■ RECORDS PROVIDED:
+ + + + + + +

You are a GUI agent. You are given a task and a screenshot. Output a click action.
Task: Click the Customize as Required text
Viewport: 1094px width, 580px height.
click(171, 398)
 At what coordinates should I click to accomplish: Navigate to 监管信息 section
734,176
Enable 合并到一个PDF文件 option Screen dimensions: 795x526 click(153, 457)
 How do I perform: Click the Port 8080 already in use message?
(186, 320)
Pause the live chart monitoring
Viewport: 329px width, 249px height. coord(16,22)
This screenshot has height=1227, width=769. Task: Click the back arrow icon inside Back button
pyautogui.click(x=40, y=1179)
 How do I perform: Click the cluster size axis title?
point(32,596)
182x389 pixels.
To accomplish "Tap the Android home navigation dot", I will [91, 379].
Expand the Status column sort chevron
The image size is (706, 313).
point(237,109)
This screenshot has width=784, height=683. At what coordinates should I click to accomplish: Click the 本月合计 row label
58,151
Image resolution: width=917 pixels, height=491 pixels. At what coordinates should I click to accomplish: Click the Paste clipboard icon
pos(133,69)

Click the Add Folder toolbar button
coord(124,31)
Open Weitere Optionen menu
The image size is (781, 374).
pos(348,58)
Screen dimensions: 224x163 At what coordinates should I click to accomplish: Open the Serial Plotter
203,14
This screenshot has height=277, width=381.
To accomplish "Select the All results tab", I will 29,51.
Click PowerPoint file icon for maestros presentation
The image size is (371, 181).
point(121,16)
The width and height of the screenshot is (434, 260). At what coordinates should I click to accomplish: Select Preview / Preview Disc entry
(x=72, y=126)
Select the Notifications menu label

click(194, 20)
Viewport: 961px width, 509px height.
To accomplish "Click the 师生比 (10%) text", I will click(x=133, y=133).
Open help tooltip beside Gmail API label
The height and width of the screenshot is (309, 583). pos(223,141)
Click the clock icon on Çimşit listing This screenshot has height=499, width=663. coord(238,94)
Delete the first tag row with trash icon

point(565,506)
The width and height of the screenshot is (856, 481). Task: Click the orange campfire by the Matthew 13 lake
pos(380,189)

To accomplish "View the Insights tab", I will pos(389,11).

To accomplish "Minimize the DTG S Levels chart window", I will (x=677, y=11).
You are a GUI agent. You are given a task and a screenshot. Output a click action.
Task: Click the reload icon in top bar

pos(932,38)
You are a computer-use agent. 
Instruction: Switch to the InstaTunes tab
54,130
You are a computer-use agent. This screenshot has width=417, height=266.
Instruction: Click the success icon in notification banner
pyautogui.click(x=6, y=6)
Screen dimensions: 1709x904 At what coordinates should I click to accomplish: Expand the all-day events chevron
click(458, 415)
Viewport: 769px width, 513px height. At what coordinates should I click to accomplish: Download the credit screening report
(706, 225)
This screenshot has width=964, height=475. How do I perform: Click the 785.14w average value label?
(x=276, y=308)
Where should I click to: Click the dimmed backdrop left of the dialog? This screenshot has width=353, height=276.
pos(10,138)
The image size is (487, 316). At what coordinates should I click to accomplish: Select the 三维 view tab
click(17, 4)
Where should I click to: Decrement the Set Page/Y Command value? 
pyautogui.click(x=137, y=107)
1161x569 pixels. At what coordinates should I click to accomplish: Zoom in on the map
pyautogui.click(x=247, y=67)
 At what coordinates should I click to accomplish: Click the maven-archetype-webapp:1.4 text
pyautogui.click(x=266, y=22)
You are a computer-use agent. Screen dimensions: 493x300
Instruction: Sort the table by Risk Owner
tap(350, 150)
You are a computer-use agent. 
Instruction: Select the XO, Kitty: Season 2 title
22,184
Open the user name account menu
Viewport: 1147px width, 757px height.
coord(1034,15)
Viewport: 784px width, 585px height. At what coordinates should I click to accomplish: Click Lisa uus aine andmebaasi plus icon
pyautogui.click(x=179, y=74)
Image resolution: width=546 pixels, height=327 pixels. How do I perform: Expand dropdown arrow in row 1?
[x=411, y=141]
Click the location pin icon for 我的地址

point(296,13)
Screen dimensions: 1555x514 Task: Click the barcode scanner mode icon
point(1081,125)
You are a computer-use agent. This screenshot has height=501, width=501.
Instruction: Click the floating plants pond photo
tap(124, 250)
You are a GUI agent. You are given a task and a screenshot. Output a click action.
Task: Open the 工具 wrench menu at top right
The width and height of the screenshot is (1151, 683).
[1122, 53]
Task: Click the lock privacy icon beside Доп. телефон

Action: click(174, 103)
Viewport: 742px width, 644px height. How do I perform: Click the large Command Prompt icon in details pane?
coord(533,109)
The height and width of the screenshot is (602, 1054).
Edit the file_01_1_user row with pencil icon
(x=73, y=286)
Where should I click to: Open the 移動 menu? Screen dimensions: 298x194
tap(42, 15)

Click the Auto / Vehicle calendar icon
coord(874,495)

+ + + + + + +

■ TASK BRIEF:
Print the records above again, every one, exactly as written.

■ OUTPUT FOR THIS EXERCISE:
You are a GUI agent. You are given a task and a screenshot. Output a click action.
Task: Click the Customize as Required text
Viewport: 1094px width, 580px height.
click(171, 398)
 At what coordinates should I click to accomplish: Navigate to 监管信息 section
734,176
Enable 合并到一个PDF文件 option Screen dimensions: 795x526 click(153, 457)
 How do I perform: Click the Port 8080 already in use message?
(186, 320)
Pause the live chart monitoring
Viewport: 329px width, 249px height. coord(16,22)
This screenshot has height=1227, width=769. Task: Click the back arrow icon inside Back button
pyautogui.click(x=40, y=1179)
 How do I perform: Click the cluster size axis title?
point(32,596)
182x389 pixels.
To accomplish "Tap the Android home navigation dot", I will [91, 379].
Expand the Status column sort chevron
The image size is (706, 313).
point(237,109)
This screenshot has width=784, height=683. At what coordinates should I click to accomplish: Click the 本月合计 row label
58,151
Image resolution: width=917 pixels, height=491 pixels. At what coordinates should I click to accomplish: Click the Paste clipboard icon
pos(133,69)

Click the Add Folder toolbar button
coord(124,31)
Open Weitere Optionen menu
The image size is (781, 374).
pos(348,58)
Screen dimensions: 224x163 At what coordinates should I click to accomplish: Open the Serial Plotter
203,14
This screenshot has height=277, width=381.
To accomplish "Select the All results tab", I will 29,51.
Click PowerPoint file icon for maestros presentation
The image size is (371, 181).
point(121,16)
The width and height of the screenshot is (434, 260). At what coordinates should I click to accomplish: Select Preview / Preview Disc entry
(x=72, y=126)
Select the Notifications menu label

click(194, 20)
Viewport: 961px width, 509px height.
To accomplish "Click the 师生比 (10%) text", I will click(x=133, y=133).
Open help tooltip beside Gmail API label
The height and width of the screenshot is (309, 583). pos(223,141)
Click the clock icon on Çimşit listing This screenshot has height=499, width=663. coord(238,94)
Delete the first tag row with trash icon

point(565,506)
The width and height of the screenshot is (856, 481). Task: Click the orange campfire by the Matthew 13 lake
pos(380,189)

To accomplish "View the Insights tab", I will pos(389,11).

To accomplish "Minimize the DTG S Levels chart window", I will (x=677, y=11).
You are a GUI agent. You are given a task and a screenshot. Output a click action.
Task: Click the reload icon in top bar

pos(932,38)
You are a computer-use agent. 
Instruction: Switch to the InstaTunes tab
54,130
You are a computer-use agent. This screenshot has width=417, height=266.
Instruction: Click the success icon in notification banner
pyautogui.click(x=6, y=6)
Screen dimensions: 1709x904 At what coordinates should I click to accomplish: Expand the all-day events chevron
click(458, 415)
Viewport: 769px width, 513px height. At what coordinates should I click to accomplish: Download the credit screening report
(706, 225)
This screenshot has width=964, height=475. How do I perform: Click the 785.14w average value label?
(x=276, y=308)
Where should I click to: Click the dimmed backdrop left of the dialog? This screenshot has width=353, height=276.
pos(10,138)
The image size is (487, 316). At what coordinates should I click to accomplish: Select the 三维 view tab
click(17, 4)
Where should I click to: Decrement the Set Page/Y Command value? 
pyautogui.click(x=137, y=107)
1161x569 pixels. At what coordinates should I click to accomplish: Zoom in on the map
pyautogui.click(x=247, y=67)
 At what coordinates should I click to accomplish: Click the maven-archetype-webapp:1.4 text
pyautogui.click(x=266, y=22)
You are a computer-use agent. Screen dimensions: 493x300
Instruction: Sort the table by Risk Owner
tap(350, 150)
You are a computer-use agent. 
Instruction: Select the XO, Kitty: Season 2 title
22,184
Open the user name account menu
Viewport: 1147px width, 757px height.
coord(1034,15)
Viewport: 784px width, 585px height. At what coordinates should I click to accomplish: Click Lisa uus aine andmebaasi plus icon
pyautogui.click(x=179, y=74)
Image resolution: width=546 pixels, height=327 pixels. How do I perform: Expand dropdown arrow in row 1?
[x=411, y=141]
Click the location pin icon for 我的地址

point(296,13)
Screen dimensions: 1555x514 Task: Click the barcode scanner mode icon
point(1081,125)
You are a computer-use agent. This screenshot has height=501, width=501.
Instruction: Click the floating plants pond photo
tap(124, 250)
You are a GUI agent. You are given a task and a screenshot. Output a click action.
Task: Open the 工具 wrench menu at top right
The width and height of the screenshot is (1151, 683).
[1122, 53]
Task: Click the lock privacy icon beside Доп. телефон

Action: click(174, 103)
Viewport: 742px width, 644px height. How do I perform: Click the large Command Prompt icon in details pane?
coord(533,109)
The height and width of the screenshot is (602, 1054).
Edit the file_01_1_user row with pencil icon
(x=73, y=286)
Where should I click to: Open the 移動 menu? Screen dimensions: 298x194
tap(42, 15)

Click the Auto / Vehicle calendar icon
coord(874,495)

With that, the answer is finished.